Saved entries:
- - - - - - -

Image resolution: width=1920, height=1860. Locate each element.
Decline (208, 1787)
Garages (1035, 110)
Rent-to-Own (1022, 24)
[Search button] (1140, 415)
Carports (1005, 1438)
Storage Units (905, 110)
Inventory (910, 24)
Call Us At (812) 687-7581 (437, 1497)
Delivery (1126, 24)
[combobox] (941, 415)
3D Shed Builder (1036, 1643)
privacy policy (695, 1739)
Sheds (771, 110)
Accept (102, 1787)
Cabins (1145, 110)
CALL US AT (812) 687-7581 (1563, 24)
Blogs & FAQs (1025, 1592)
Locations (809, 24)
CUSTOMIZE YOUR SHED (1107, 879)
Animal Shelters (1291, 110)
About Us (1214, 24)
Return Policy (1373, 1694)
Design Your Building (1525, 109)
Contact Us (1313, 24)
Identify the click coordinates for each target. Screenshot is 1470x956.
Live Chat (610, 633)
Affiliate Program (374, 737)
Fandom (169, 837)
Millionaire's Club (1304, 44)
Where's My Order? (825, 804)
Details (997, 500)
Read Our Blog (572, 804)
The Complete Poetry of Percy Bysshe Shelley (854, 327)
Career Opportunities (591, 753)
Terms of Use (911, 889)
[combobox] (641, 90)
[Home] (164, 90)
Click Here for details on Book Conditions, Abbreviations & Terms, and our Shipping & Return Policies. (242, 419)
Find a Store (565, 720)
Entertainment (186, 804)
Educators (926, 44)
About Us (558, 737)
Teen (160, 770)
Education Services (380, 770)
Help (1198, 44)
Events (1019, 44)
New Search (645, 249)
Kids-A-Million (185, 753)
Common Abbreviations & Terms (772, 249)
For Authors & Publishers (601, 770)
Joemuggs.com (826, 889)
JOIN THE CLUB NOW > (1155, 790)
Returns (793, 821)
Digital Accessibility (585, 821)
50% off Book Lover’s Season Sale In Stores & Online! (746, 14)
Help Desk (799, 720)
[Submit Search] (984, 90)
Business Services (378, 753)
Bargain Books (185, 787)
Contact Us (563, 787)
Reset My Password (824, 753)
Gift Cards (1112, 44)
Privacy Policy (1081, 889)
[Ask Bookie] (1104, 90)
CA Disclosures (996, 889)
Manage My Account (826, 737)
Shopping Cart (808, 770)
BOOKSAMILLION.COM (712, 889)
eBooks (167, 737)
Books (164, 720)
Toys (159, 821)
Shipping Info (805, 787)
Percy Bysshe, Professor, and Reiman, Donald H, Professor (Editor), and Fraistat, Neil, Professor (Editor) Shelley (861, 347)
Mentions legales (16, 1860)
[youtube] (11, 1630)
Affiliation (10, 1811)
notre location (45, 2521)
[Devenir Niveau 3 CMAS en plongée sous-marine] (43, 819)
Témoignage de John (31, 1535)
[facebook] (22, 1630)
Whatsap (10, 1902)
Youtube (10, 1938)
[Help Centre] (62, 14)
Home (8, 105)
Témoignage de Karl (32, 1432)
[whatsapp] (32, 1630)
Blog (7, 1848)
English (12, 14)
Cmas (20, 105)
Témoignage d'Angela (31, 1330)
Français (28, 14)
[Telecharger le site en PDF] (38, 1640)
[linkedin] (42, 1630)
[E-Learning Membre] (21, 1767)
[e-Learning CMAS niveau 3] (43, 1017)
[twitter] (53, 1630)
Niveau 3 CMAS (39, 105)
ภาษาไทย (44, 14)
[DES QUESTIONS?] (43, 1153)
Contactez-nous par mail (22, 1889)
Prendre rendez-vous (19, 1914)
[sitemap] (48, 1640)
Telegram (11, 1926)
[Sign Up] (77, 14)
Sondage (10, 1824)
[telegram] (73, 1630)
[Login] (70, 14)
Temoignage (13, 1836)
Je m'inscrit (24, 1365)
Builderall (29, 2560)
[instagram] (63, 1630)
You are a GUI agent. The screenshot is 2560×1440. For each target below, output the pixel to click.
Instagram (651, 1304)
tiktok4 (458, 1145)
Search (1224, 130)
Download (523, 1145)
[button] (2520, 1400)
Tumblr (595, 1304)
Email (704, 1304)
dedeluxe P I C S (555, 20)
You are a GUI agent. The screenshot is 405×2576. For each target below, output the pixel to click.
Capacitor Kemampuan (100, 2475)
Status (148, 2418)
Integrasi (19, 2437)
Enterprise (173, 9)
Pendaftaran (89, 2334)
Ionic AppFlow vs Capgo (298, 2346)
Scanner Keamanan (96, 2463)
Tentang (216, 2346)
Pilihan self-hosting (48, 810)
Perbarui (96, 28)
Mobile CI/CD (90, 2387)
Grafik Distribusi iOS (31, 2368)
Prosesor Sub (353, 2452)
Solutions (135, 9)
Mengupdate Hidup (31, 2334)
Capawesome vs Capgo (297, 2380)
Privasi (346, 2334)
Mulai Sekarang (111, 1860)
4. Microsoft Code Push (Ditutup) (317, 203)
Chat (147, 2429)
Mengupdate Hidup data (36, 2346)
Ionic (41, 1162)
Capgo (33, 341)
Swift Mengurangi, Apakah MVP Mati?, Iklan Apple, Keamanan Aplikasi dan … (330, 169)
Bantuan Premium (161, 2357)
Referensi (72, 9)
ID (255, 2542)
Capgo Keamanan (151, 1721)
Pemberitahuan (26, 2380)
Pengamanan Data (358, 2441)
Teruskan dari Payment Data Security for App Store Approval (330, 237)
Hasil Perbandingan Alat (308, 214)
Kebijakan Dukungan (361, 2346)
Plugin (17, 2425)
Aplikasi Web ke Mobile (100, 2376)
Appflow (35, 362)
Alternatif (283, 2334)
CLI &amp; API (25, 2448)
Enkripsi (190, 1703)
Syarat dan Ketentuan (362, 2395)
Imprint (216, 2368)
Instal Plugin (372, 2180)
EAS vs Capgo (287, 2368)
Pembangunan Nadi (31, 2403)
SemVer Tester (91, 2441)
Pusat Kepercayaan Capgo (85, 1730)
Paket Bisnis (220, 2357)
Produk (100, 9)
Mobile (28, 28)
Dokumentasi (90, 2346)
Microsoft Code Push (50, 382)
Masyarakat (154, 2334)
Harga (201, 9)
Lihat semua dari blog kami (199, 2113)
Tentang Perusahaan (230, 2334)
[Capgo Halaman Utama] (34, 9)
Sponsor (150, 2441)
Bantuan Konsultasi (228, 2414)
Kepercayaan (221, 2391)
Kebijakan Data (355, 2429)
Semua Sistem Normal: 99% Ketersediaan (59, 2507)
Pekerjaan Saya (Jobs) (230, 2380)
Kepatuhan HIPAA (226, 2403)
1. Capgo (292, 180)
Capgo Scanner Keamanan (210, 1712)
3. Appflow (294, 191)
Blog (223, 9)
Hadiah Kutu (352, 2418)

- - - - - - -

**WORK REQUIRED:**
Counting only lines that hold the word "Kepercayaan", state how many there are in the data. Write the number alone.

**EXERCISE SOLUTION:**
2